Bonnes pratiques et résolution des conflits

Certaines bonnes pratiques déjà mises en place comme le balisage des terrains, des parcelles et des frontières, tel que réalisé dans certaines régions du Sahel, a limité le déchaînement des conflits fonciers.

Les formations dispensées par des ONG locales aux populations des régions du Sahel ont facilité l’appropriation et la compréhension des règles, aussi bien coutumières que formelles, régissant l’accès aux ressources naturelles.

Les lois foncières et pastorales ont plus de chances d’être adoptées, comprises, soutenues et mises en place si elles sont issues d’un parcours inclusif aboutissant à la sécurisation des titres coutumiers.

La culture comme moyen de résolution des conflits

C’est mettre en avant les valeurs culturelles des différentes communautés comme moyen de consolidation de la cohésion sociale, mais aussi de prévention et de lutte contre l’extrémisme violence au Sahel.

La culture est la meilleure arme contre le terrorisme. A travers ses aspects, elle peut jouer un rôle pour prévenir le développement d’une mentalité terroriste, éradiquer la violence et le terrorisme, et créer un climat de tolérance, de dialogue, de compréhension, de respect.

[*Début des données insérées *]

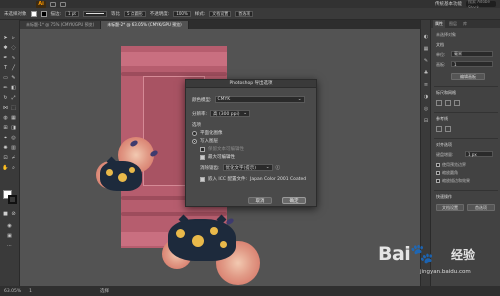 The height and width of the screenshot is (296, 500). Describe the element at coordinates (14, 68) in the screenshot. I see `line-tool-icon: ╱` at that location.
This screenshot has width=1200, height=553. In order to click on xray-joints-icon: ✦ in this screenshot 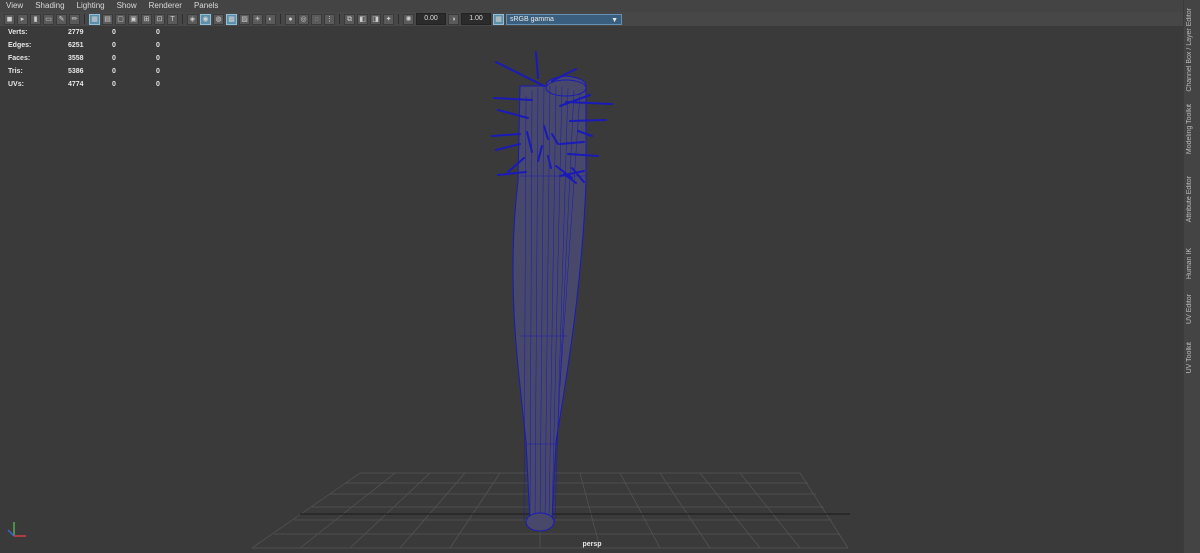, I will do `click(388, 19)`.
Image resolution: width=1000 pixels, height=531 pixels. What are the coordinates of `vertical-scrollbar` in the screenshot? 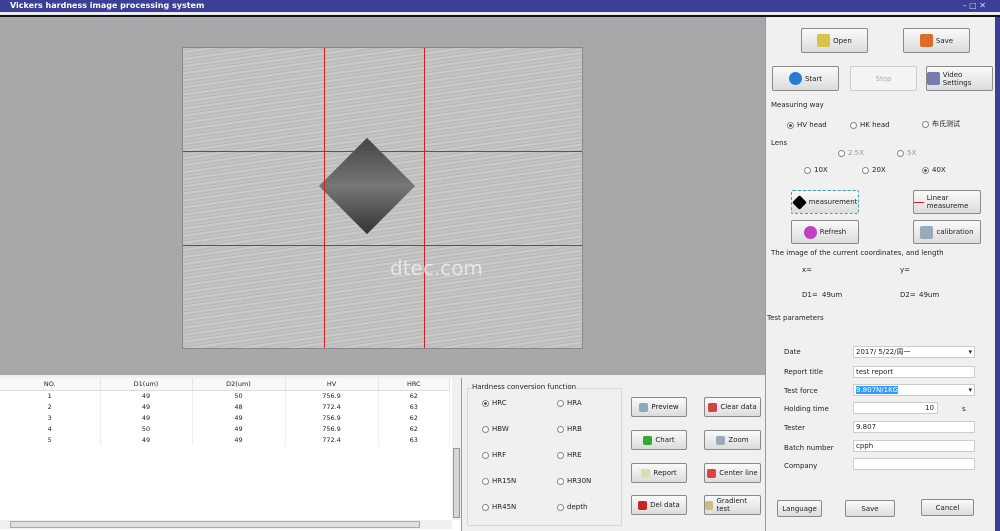 It's located at (456, 449).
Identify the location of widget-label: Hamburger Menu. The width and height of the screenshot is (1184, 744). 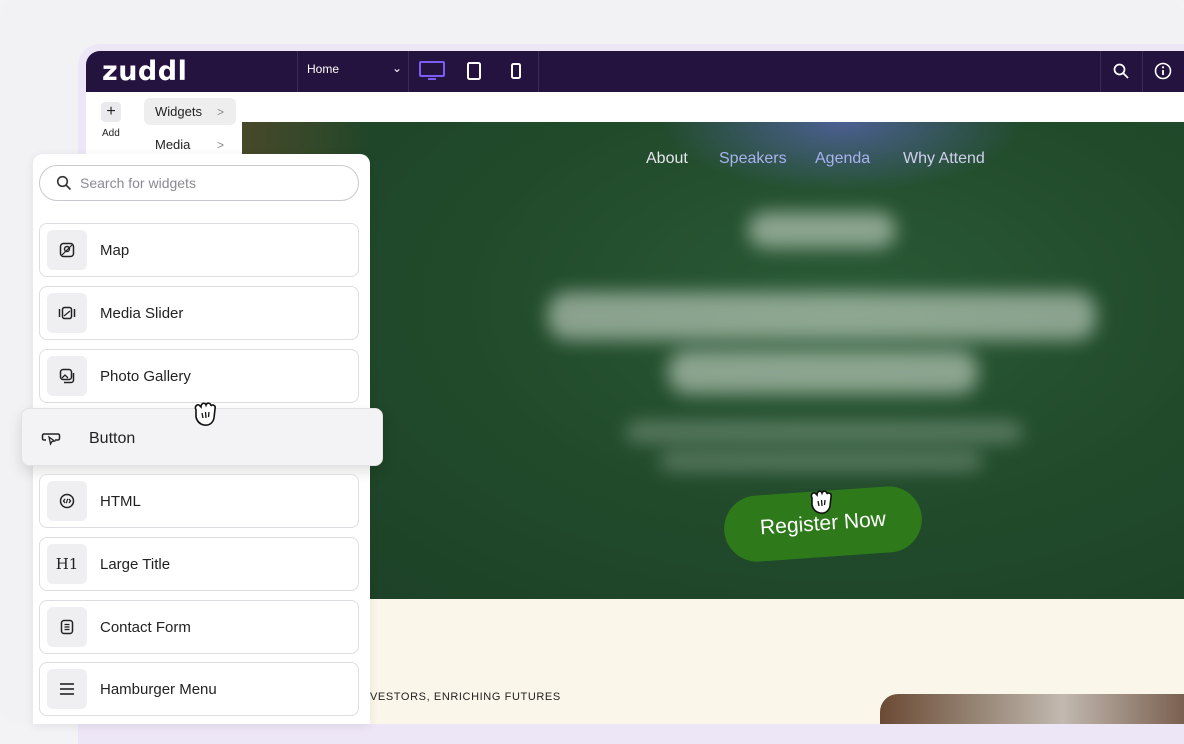
(158, 690).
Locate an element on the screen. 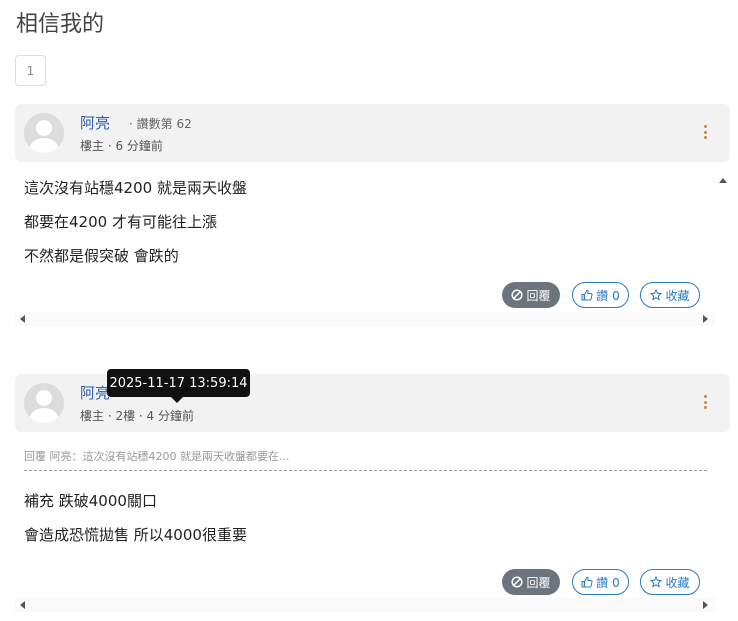 Image resolution: width=738 pixels, height=621 pixels. tooltip-text: 2025-11-17 13:59:14 is located at coordinates (178, 383).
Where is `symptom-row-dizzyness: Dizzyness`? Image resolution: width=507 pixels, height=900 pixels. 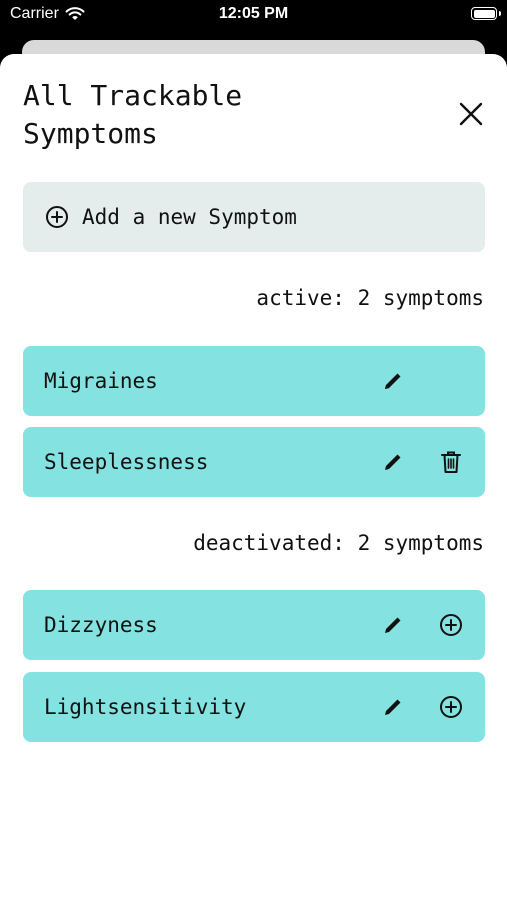
symptom-row-dizzyness: Dizzyness is located at coordinates (254, 625).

La culture peut être un élément fédérateur puissant au service de la prévention de l’extrémisme violent, de la consolidation de la paix, du renforcement du sentiment d’appartenance et la promotion de la diversité culturelle qui favorise des sociétés plus inclusives et pacifiques.

Il faudrait intégrer la place centrale de la culture pour créer des emplois et améliorer les moyens de subsistance en s’articulant autour de trois axes :

  1. la sauvegarde du patrimoine culturel des nomades, comme le yaaral et le deegal,
  2. le déploiement d’un réseau de centres culturels axés sur les langues vernaculaire, notamment le pulaar et le tamasheq,
  3. la promotion de l’artisanat touareg pour favoriser l’employabilité, autant d’éléments qui contribuent à la prévention de l’extrémisme violent.